Den Sommer trotzdem(!) genießen




Sitzend in einem Café. Inzwischen ist es dunkel geworden und ich sollte wohl eher von einer Bar sprechen. Immer noch kein Internet in unseren Wohnung, was aber auch so befreiend wirken kann. Doch ab und an ist das WWW unabdingbar.

So genieße ich mein Glas Wein in einem niedlichen Eckwohnzimmer ganz in der Nähe von unseren neuen Bleibe. Auch der Tempelhofer Park ist wirklich nur ein Katzensprung entfernt. Super gut. Ich liebe es schon nach drei Wochen hier zu wohnen!

Tempelhofer Park. Auch da war ich gestern mit der Paula (auch jetzt sitzt sie neben mir und schreibt selber feine Zeilen).

Fahrrad fahrend fuhren wir daher. Ich hob die Arme und stellte mir vor, ich sei ein Flugzeug, welches gleich abheben wird. Oder ein Drachen, wie sich Franck wohl gefühlt hat… Die Abendsonne im Rücken. Herrliches Gefühl. Freiheit!

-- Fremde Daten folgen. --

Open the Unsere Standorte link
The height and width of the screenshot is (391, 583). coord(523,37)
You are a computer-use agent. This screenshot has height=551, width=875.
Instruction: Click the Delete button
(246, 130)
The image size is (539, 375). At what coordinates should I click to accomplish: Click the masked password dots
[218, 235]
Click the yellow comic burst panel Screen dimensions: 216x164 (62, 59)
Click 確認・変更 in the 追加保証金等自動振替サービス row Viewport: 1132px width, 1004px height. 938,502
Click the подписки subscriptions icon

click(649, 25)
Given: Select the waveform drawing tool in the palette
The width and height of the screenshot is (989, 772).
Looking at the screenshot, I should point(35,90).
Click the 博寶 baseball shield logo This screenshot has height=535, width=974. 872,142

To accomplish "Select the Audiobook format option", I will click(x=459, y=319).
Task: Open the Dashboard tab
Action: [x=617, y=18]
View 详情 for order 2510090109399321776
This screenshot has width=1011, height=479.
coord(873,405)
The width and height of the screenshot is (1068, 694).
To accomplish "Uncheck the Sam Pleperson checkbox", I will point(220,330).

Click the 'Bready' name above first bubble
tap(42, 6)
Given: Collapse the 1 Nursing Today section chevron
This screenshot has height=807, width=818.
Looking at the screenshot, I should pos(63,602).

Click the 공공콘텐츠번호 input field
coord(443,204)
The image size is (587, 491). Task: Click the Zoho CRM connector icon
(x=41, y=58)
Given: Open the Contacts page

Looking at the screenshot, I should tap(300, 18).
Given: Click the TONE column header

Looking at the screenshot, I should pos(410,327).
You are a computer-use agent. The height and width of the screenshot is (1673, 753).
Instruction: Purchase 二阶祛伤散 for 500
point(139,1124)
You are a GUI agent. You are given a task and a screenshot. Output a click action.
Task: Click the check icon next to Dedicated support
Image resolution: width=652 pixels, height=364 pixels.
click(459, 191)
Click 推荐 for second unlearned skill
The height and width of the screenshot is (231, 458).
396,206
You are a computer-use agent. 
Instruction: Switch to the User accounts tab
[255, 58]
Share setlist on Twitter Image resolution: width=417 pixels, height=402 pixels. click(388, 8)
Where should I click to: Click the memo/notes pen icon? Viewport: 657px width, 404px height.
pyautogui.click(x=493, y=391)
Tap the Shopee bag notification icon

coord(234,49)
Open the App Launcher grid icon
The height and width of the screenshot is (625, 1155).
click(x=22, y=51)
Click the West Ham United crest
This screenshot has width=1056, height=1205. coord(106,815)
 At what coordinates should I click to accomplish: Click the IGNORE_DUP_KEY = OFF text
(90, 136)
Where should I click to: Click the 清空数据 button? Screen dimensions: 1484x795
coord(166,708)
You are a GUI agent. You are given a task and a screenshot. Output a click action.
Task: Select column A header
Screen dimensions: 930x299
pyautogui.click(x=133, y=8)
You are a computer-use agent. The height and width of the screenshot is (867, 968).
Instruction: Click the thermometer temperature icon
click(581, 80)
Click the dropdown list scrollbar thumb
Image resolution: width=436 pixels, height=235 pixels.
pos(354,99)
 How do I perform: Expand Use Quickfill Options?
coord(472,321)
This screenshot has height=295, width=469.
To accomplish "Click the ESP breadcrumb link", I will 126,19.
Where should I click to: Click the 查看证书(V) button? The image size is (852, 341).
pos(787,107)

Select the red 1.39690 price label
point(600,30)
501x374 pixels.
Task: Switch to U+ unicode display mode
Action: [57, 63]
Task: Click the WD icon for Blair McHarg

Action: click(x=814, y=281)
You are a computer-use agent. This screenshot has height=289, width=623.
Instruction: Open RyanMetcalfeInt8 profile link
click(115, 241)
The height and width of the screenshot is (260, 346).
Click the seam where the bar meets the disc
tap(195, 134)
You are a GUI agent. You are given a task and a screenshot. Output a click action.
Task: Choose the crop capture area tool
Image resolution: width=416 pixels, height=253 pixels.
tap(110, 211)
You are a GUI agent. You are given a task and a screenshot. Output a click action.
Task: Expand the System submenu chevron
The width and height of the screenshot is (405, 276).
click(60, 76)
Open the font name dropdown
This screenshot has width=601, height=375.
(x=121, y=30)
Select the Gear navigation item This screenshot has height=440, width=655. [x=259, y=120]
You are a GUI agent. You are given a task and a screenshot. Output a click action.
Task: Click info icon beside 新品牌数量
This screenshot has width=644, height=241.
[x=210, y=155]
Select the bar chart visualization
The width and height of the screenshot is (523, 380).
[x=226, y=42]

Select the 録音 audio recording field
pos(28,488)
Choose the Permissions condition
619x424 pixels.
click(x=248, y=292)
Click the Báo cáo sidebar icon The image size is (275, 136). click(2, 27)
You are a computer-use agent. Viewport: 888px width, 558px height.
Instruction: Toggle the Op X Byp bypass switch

Auch dass in immer wieder neuen, schönen und interessanten Bars bzw. Cafés zu sitzen, ist doch irgendwie ein schönes Gefühl. Das Wetter draußen nur bestehend aus einer langen, großen und tristen Wolkendecke, die nicht unbedingt das Gefühl hervorkommen lässt, es sei Sommer.

Daher muss man es sich irgendwie anders schön machen. Oder aber man fährt irgendwo in den Süden. Da ich dies noch nicht geplant habe, bleibt mir nichts anderes übrig als meine kostbare Freizeit in schönen Cafés zu verbringen. Gut, dass es so viele unzählige davon gibt hier in Berlin!

Cheers auf den nicht vorhandenen Sommer!